#### Supplied material ####

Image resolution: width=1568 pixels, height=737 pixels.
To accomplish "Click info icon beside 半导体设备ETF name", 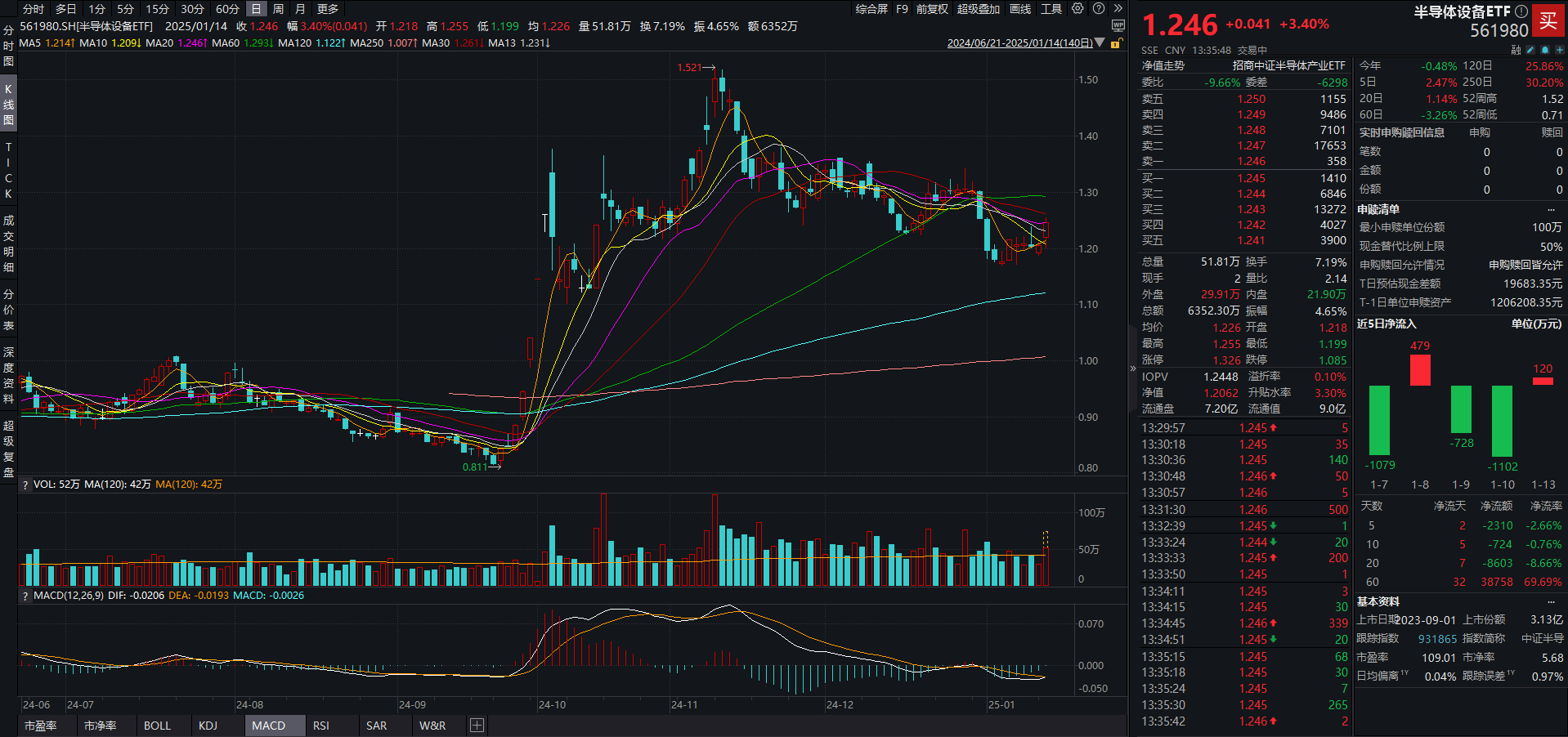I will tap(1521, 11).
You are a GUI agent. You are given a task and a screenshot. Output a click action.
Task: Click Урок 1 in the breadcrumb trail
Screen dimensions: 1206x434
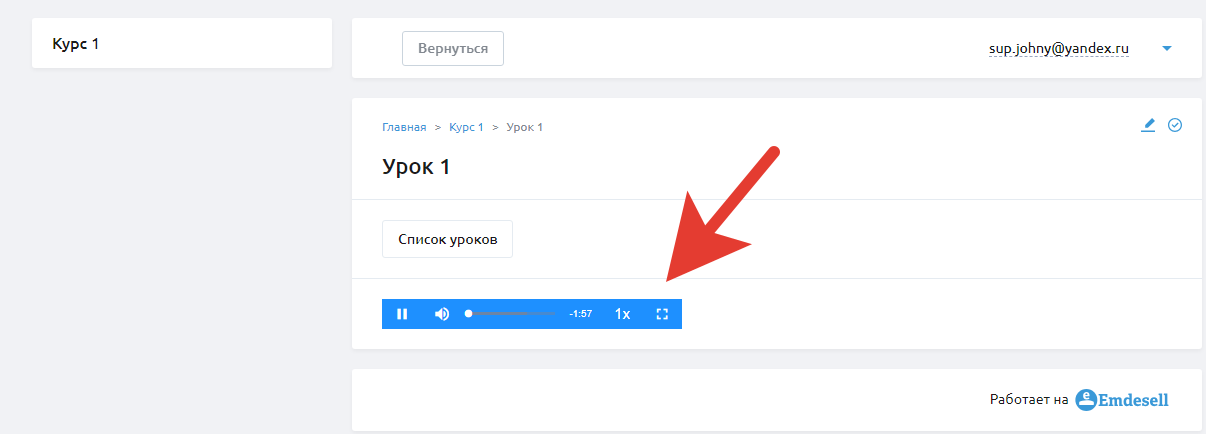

####

• Work required
Reproduce exactly the part of the records above that begins at the line holding "Task: Click Урок 1 in the breadcrumb trail" and ends at the final line, both included, leaving out the pictures.

• Task output
Task: Click Урок 1 in the breadcrumb trail
Screen dimensions: 1206x434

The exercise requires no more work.